Edge

The Sahara Hotnights wake up to chat about wishful guys & girls named Donna

It was 11 a.m. in Bellingham, Washington when I dialed up a Motel 6 to interview the Sahara Hotnights. They had one more hour to crash there, and then they’d be back on the road. Recently, these four vixens from Sweden have been making a splash at various industry music conferences around the country, including the CMJ Marathon in NYC last fall and the recent South By South West in Austin, Texas.

Touring to promote their second album, Jennie Bomb, the Hotnights are looking to hook Americans by the seams of their cigarette-leg jeans with a less-pop-more-punk brand of raw, all-girl rock.
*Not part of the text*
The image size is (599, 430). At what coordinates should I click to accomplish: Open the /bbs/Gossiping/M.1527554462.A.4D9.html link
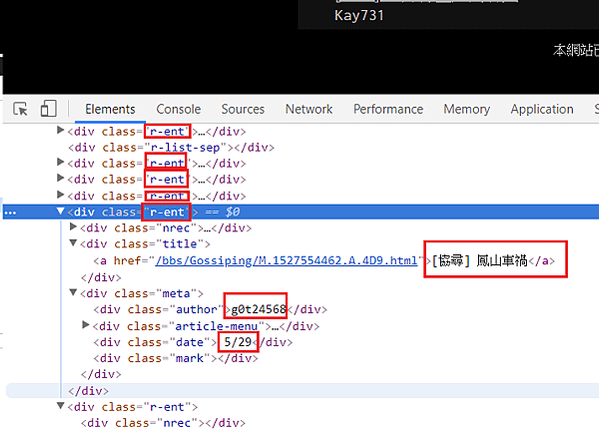point(286,260)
Once the language barrier was overcome, I got this band of catchness and catchiness to dish out on their musical past. Sorry guys, there were no skimpy pillow-fights during our conversation, but feel free to dream.
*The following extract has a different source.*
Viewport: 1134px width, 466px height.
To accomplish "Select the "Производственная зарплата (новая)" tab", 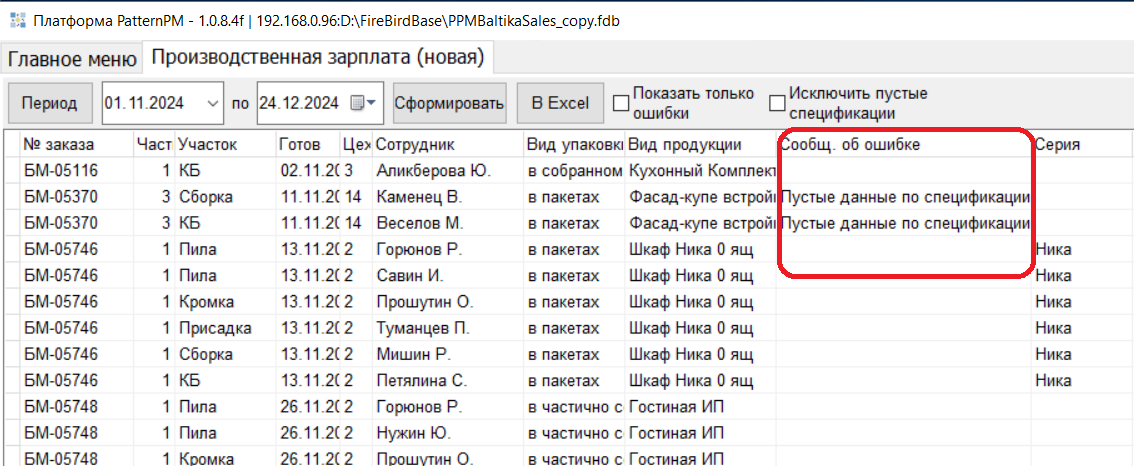I will pyautogui.click(x=318, y=58).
Q: What makes four girls in Sweden start a band? I’ve been there. It’s not that boring.
SAH: You haven’t been to where we’re from. We hung out a lot about 10 years ago and lived close to each other. We had a music school and everyone played an instrument and we just started a band.

Q: So many Swedish bands have been infiltrating the American music scene (the Hives, International Noise Conspiracy) in the past couple of years. Are you hoping to ride on their coattails, or do you think you have something fresh to offer the kids?
SAH: Yeah, I mean, there are a lot of great bands coming out. But I think people can tell if there’s a good band or not and I think the Swedish hype has helped us out a little bit but we also have an original sound. I think that’s why we’ve done so well in America.
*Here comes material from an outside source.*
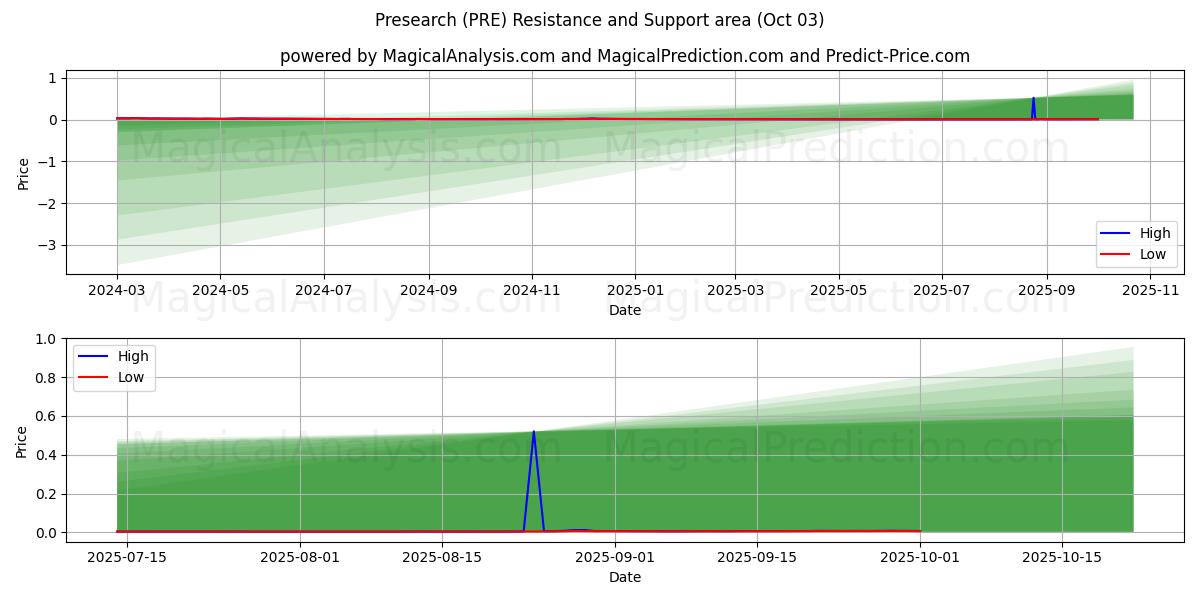The width and height of the screenshot is (1200, 600).
Task: Click the 2025-01 tick label on top x-axis
Action: [635, 290]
Q: I saw you guys at CMJ with the Flaming Sideburns. Rumor was that one of you was dating Pelle from the Hives. Is it true?
SAH: Yes, that’s true. Maria (vocals/guitar) is actually dating him. They’re still together, very happily…

Q: So, with your singer in a relationship with a handsome rock ‘n’ roll star, is it possible to play rock and become moms with a family?
SAH: We try to not think about having families now. I think we’re all on the same page that this is something we want to do now and wait for later to have families. I think it’s too hard to do both. It’s possible, but you have to reach a certain level to be able to both.

Q: What do you say to guys who think that broads can’t rock?
SAH: We don’t say much. We just play, that usually works.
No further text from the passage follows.